→ **WORK TASK**
Go through the records and report each line holding the string "will".

→ **DATA FOR THIS EXERCISE**

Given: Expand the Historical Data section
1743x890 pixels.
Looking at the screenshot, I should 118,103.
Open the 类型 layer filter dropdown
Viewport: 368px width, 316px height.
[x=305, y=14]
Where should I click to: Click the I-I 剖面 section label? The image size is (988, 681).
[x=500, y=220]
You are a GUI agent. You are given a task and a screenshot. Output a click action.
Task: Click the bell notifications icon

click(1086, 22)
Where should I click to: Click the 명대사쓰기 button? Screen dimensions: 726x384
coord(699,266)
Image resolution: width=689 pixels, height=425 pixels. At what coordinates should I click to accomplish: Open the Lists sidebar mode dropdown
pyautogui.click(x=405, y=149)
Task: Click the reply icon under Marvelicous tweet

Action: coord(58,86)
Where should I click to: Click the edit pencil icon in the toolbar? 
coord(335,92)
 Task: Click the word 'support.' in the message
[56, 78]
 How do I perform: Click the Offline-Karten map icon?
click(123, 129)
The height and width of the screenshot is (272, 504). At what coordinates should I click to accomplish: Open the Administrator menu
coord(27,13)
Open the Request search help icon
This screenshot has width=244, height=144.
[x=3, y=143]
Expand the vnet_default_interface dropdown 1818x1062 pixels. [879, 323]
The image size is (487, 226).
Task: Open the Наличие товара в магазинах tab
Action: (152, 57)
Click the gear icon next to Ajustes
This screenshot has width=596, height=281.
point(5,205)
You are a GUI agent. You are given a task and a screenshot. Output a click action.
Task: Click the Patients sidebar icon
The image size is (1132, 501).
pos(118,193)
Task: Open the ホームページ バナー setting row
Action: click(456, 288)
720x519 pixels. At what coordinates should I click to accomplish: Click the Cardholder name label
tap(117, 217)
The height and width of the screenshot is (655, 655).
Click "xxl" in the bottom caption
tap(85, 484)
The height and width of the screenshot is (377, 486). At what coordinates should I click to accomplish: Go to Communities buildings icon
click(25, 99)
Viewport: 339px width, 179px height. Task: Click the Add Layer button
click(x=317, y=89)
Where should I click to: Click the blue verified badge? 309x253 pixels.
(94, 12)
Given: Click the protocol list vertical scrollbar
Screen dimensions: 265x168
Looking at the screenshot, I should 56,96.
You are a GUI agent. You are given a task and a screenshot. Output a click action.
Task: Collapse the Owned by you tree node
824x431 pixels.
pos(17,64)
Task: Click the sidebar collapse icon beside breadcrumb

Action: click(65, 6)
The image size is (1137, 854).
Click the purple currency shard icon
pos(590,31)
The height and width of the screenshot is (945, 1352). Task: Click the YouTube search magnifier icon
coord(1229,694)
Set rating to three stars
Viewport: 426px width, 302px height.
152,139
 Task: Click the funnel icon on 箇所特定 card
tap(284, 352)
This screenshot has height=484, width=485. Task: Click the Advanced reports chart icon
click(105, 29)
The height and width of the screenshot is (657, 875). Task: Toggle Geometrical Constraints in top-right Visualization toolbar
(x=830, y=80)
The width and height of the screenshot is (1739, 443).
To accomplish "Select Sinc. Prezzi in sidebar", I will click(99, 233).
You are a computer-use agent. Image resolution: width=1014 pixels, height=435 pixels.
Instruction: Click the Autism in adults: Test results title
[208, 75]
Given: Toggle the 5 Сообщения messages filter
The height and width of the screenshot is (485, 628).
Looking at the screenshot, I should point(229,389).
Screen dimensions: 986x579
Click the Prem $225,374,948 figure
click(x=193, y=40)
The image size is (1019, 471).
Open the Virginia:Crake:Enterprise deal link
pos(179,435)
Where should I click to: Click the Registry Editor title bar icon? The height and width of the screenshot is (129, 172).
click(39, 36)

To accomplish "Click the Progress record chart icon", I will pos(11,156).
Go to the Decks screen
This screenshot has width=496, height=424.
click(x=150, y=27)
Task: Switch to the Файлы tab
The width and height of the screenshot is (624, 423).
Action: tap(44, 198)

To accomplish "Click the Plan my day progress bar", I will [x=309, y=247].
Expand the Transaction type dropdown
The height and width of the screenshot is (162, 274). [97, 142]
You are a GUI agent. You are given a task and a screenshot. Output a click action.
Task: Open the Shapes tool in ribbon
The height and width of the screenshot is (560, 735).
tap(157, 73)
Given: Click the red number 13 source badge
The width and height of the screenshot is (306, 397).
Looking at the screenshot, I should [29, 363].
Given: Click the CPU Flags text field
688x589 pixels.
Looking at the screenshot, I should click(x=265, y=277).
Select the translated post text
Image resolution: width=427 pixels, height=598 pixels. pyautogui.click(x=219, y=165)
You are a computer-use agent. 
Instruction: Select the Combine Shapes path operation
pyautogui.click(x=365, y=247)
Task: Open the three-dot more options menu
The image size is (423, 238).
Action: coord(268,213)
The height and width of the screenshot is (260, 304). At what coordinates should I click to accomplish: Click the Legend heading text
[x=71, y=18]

→ **EXERCISE RESULT**
To accomplish "Select Sinc. Prezzi in sidebar", I will click(99, 233).
To accomplish "Click the Progress record chart icon", I will pos(11,156).
To accomplish "Click the Plan my day progress bar", I will [x=309, y=247].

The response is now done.